Task prompt: Copy the entries exactly. Leave out any pictures.

Data for review:
+ + + +

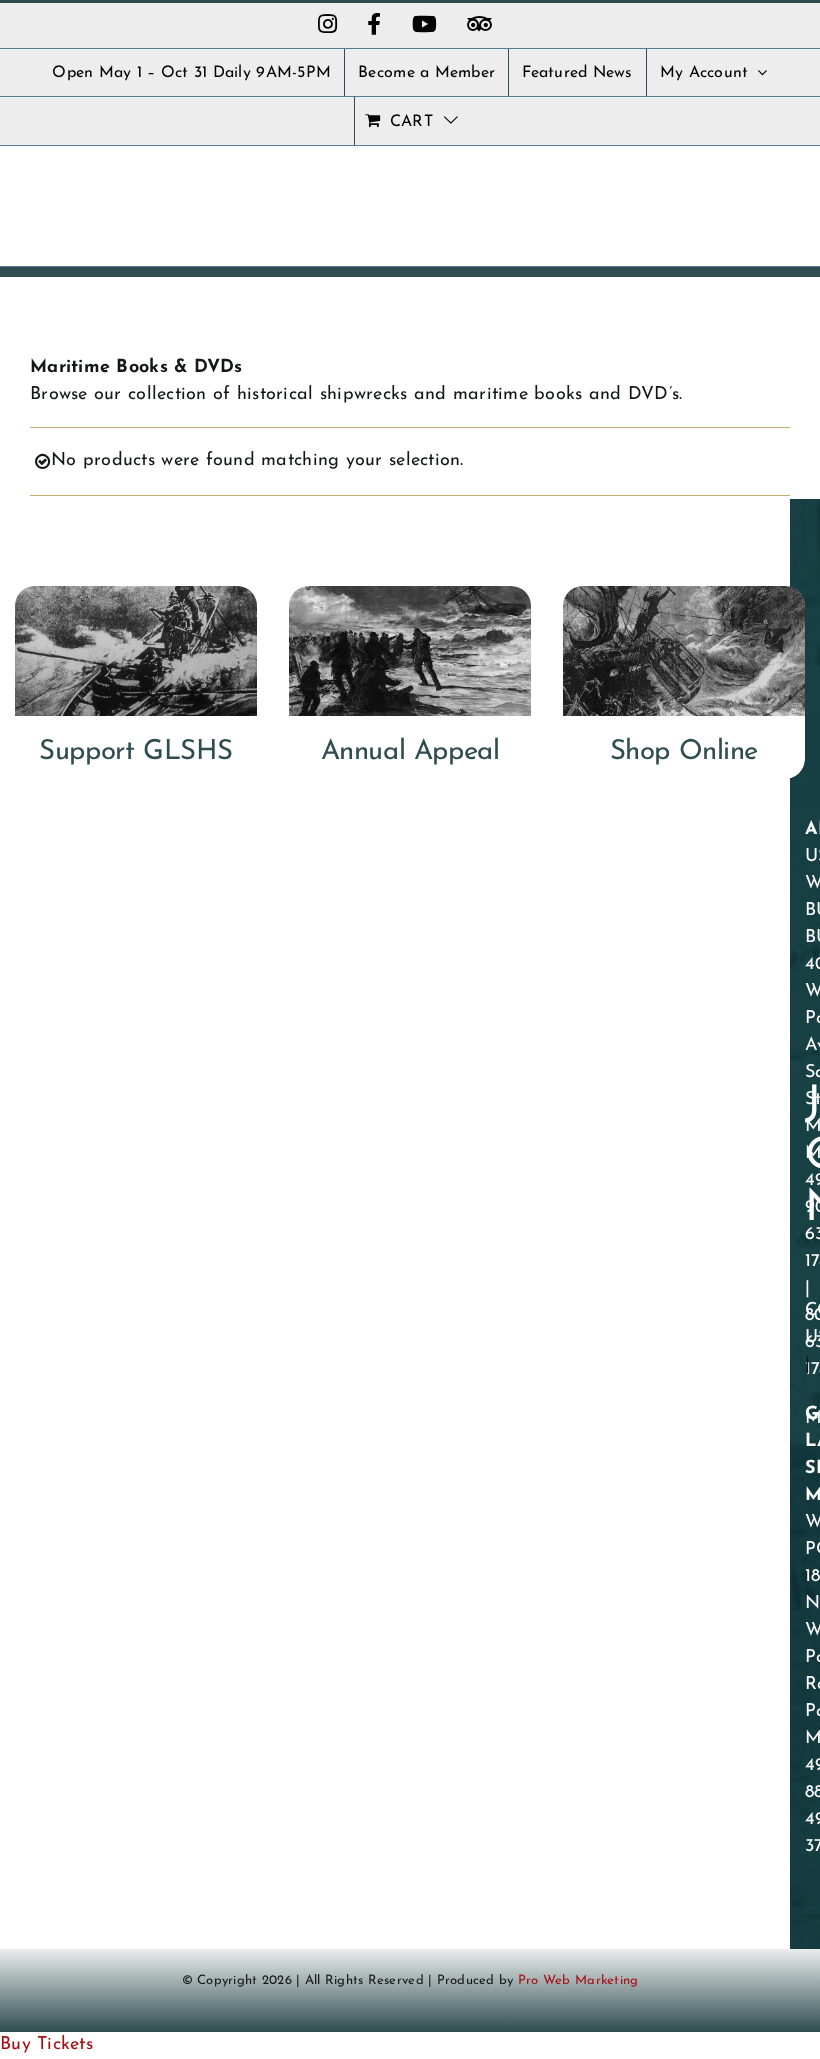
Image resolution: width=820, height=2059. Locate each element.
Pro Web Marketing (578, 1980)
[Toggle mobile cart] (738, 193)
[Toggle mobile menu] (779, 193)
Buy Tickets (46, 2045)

+ + + +

Result:
Image resolution: width=820, height=2059. Locate each element.
Pro Web Marketing (578, 1980)
[Toggle mobile cart] (738, 193)
[Toggle mobile menu] (779, 193)
Buy Tickets (46, 2045)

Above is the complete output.